* _MATERIAL SUPPLIED_:
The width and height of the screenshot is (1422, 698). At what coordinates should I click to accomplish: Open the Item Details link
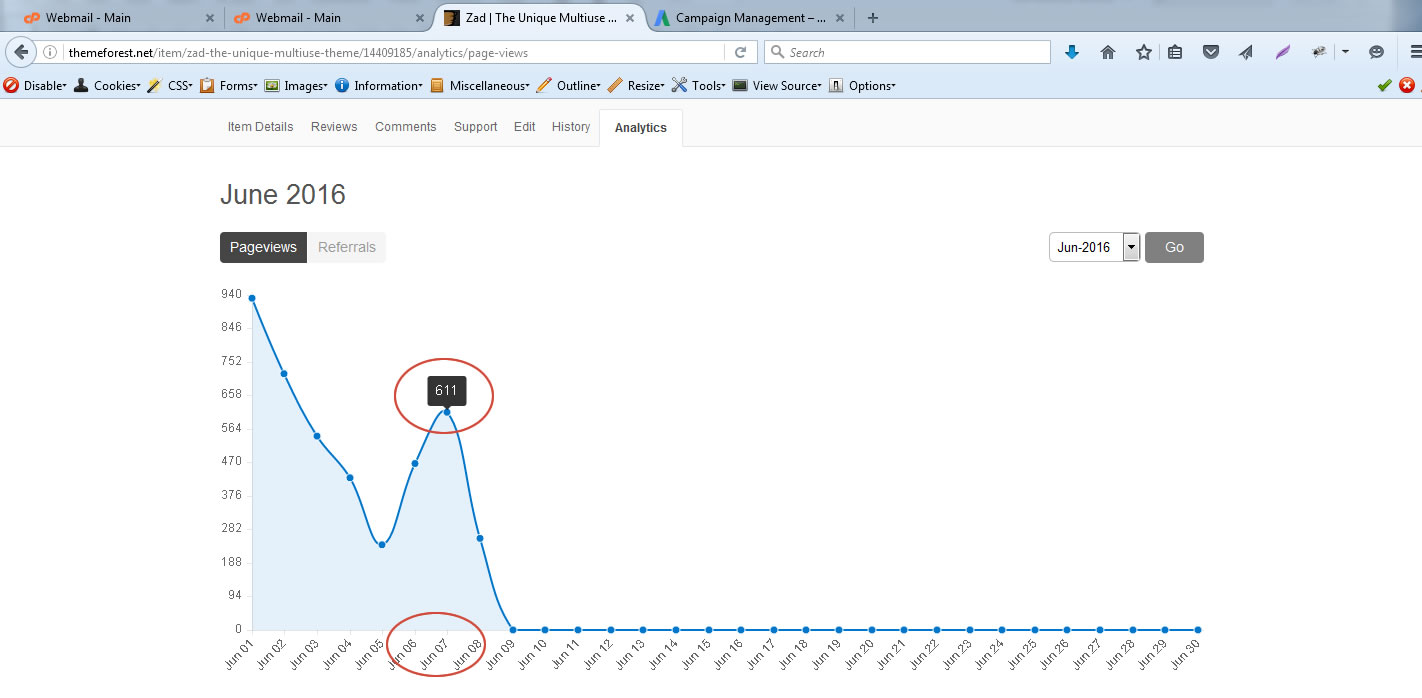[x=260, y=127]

* * *

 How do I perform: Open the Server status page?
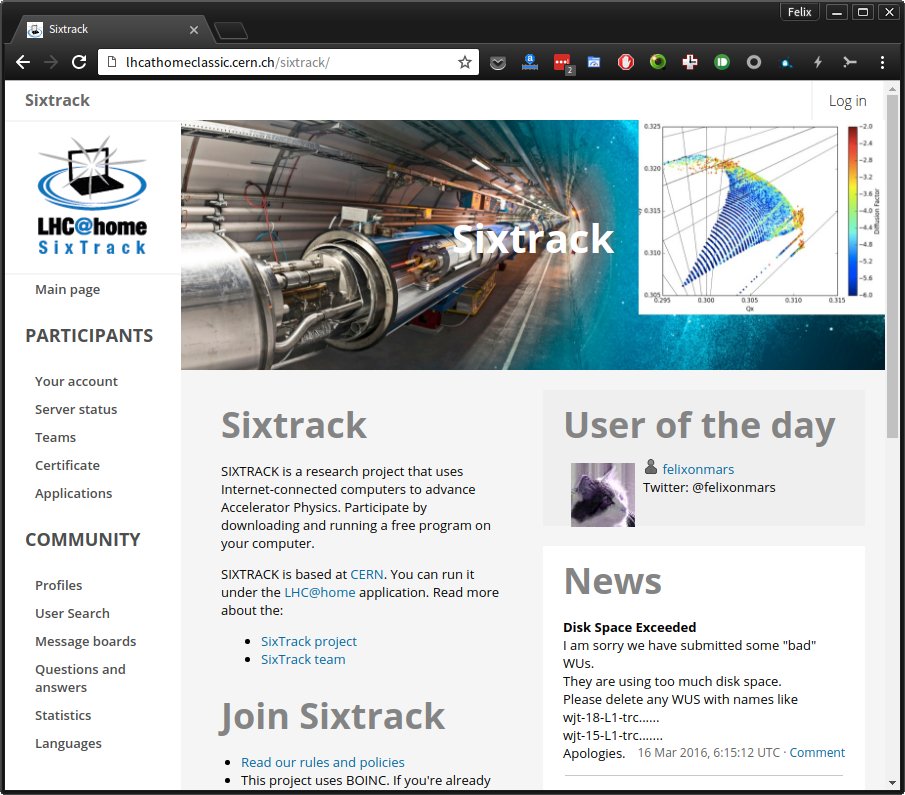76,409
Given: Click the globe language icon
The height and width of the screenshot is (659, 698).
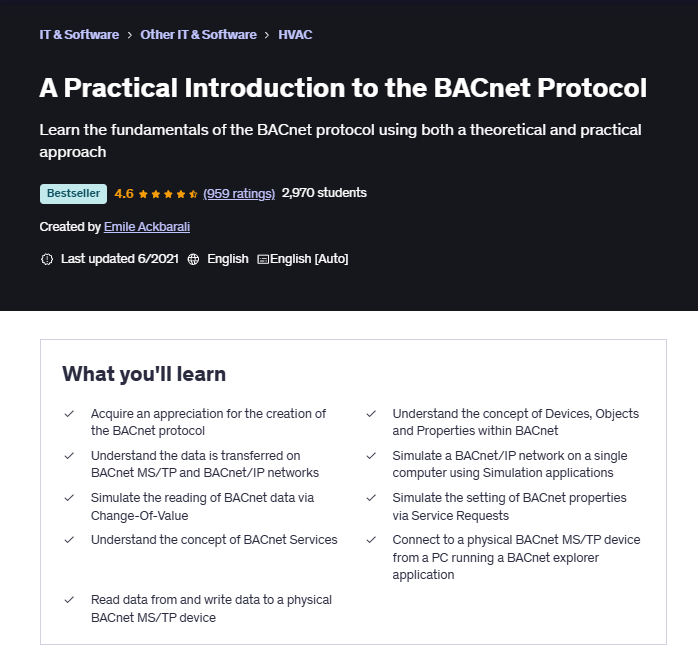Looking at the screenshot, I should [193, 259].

* _EXERCISE OBJECTIVE_: Could you reproduce word for word the lines of the listing from the one containing "Given: Click the globe language icon" through the one containing "Looking at the", both ends included, with the pictures left out?

* _COMPLETE RESPONSE_:
Given: Click the globe language icon
The height and width of the screenshot is (659, 698).
Looking at the screenshot, I should [193, 259].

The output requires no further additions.